→ Task details: Would you give again, exactly, the lines running from the line with "The height and width of the screenshot is (733, 1494)." to the end of the data below, both included?

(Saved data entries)
/---

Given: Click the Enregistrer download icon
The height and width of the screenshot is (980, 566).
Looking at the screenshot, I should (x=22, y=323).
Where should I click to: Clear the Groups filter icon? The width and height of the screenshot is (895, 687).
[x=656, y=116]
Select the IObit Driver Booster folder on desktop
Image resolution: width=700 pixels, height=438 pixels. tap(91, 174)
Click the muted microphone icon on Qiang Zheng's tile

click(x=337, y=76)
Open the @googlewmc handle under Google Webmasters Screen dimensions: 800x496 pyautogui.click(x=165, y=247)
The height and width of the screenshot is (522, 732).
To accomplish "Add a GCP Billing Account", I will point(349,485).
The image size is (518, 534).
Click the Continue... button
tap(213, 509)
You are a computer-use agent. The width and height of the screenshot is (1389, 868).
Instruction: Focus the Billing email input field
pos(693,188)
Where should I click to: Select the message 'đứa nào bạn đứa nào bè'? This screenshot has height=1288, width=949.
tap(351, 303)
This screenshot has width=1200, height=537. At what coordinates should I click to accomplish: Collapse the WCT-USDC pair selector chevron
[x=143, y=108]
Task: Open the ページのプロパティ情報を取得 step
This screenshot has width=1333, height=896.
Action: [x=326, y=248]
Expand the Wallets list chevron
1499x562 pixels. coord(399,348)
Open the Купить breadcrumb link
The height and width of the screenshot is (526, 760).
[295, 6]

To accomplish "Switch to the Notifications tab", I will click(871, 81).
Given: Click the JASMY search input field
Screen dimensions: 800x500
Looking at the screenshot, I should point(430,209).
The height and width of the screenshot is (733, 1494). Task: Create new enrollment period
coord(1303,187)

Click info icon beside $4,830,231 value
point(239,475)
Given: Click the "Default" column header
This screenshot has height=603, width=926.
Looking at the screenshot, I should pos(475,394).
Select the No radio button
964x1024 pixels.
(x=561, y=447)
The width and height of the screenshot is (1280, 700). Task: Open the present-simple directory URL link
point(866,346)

\---

→ Exercise result:
The height and width of the screenshot is (733, 1494). Task: Create new enrollment period
coord(1303,187)

Click info icon beside $4,830,231 value
point(239,475)
Given: Click the "Default" column header
This screenshot has height=603, width=926.
Looking at the screenshot, I should pos(475,394).
Select the No radio button
964x1024 pixels.
(x=561, y=447)
The width and height of the screenshot is (1280, 700). Task: Open the present-simple directory URL link
point(866,346)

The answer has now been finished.